The Energy and Commerce Committee today approved H.R. 8152, the American Data Privacy and Protection Act, sending the measure to the House floor for consideration. Sponsored by Chairman Frank Pallone, D-N.J., and Ranking Member Cathy McMorris Rodgers, R-Wash., along with Consumer Protection and Commerce Subcommittee Chairwoman Jan Schakowsky, D-Ill., and Ranking Member Gus Bilirakis, R-Fla., the bill is intended to provide a national framework for privacy that would limit the collection, processing and transfer of consumer information.
NRF has worked closely with the committee in recent weeks, urging members and staff to avoid language that would block retailers from being able to offer loyalty programs and to ensure that service providers handling covered entities’ covered data have requirements to protect that data and help fulfill consumers’ requests when they exercise their privacy rights under the legislation. The committee has revised the bill substantially to address both concerns.
However, NRF told sponsors in a letter today that the bill needs to do more to ensure that it will truly preempt state privacy laws, which are currently on the books in five states with more expected regardless of congressional action. Without effective preemption, the nation could eventually see 50 state privacy laws. The bill also lacks an adequate “notice and cure” provision that would give organizations time to correct alleged violations before enforcement actions may be brought.

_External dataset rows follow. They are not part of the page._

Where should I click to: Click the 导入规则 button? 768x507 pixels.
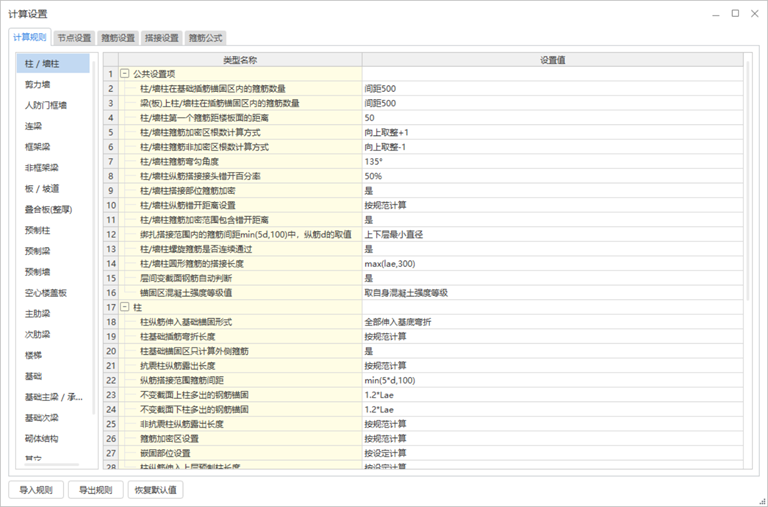point(37,490)
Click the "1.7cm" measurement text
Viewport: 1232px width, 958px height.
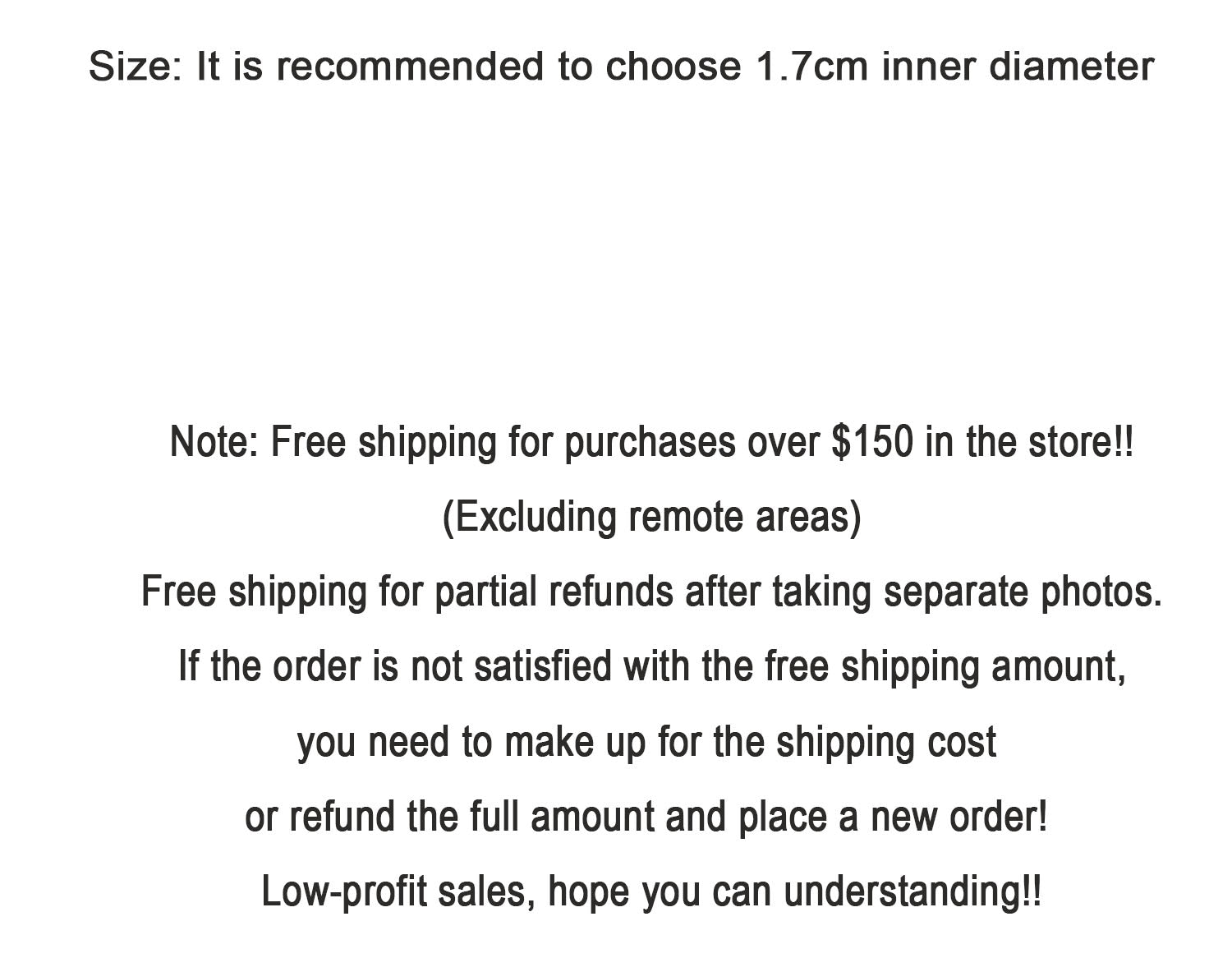point(810,67)
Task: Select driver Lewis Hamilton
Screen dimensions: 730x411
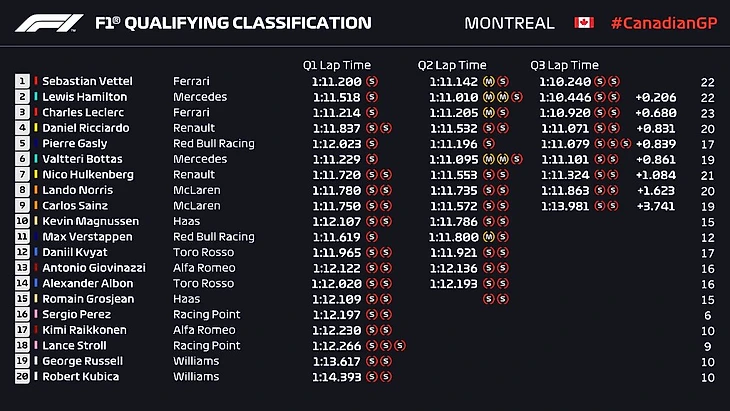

In addition, the “private right of action” provision in the bill would let trial lawyers across the country file lawsuits rather than leaving enforcement to state attorneys general or the FTC. Given the bill’s exclusion of other industries such as banking and health care that handle the most sensitive consumer information, retailers would be disproportionately impacted by private litigation. NRF believes private litigation is not an effective tool to drive compliance because of the technical complexity in achieving compliance. That’s why none of the states that have enacted general privacy laws – California, Virginia, Colorado, Connecticut and Utah – have a private right of action for enforcement of privacy provisions. Plaintiffs’ attorneys have greater incentives to sue when mistake-free compliance is not achievable, exponentially magnifying the bill’s complexity and costs. Current state laws have exclusive government enforcement of privacy provisions coupled with notice-and-cure periods of 30 or 60 days, permitting businesses to quickly correct non-compliance.